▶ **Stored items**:
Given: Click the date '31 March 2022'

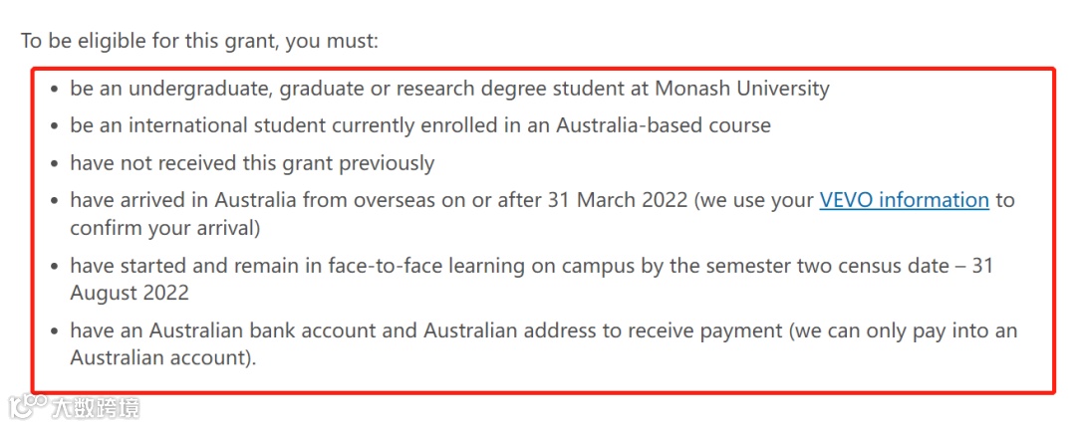Looking at the screenshot, I should [x=617, y=200].
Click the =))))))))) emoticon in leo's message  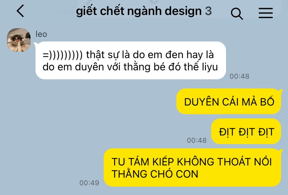tap(63, 55)
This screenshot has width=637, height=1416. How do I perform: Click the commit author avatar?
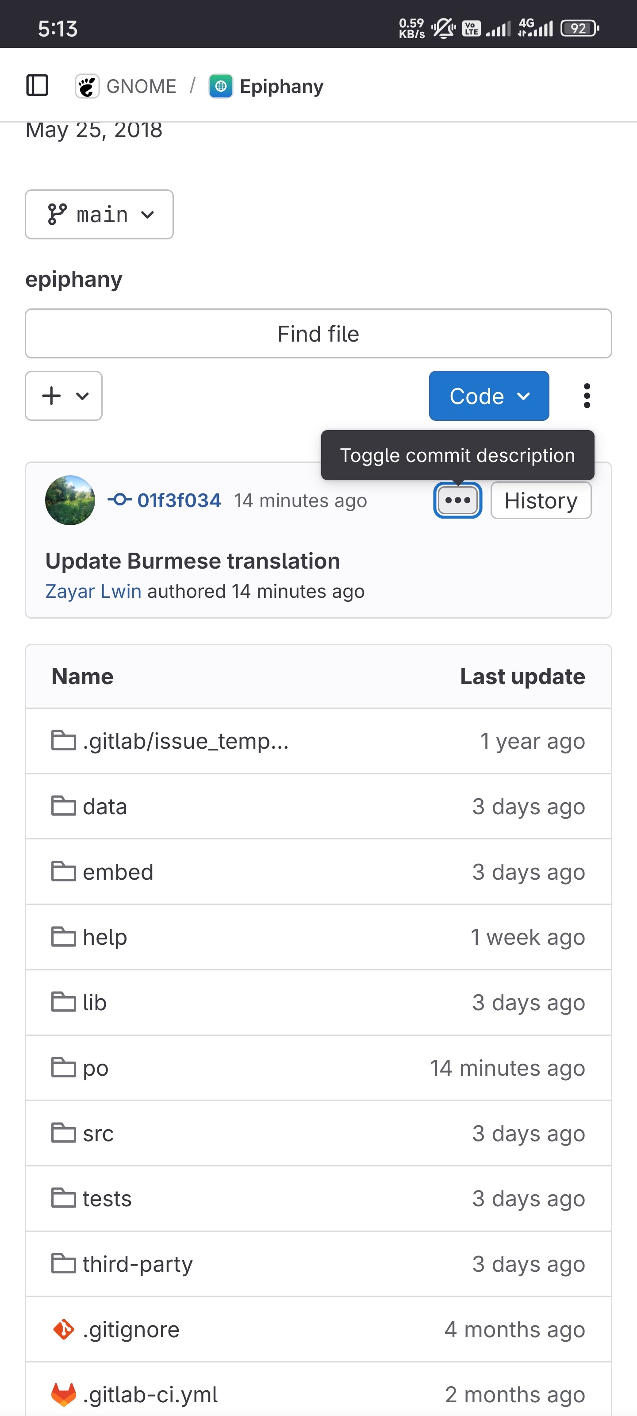70,500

▶ **EXERCISE DETAILS**:
Please copy, exactly as written, the lines from the one that contains "This screenshot has" through the end of the records, both ends included. Do not include the pictures.

▶ **ANSWER SECTION**:
This screenshot has width=637, height=1416. How do I perform: Click the commit author avatar?
70,500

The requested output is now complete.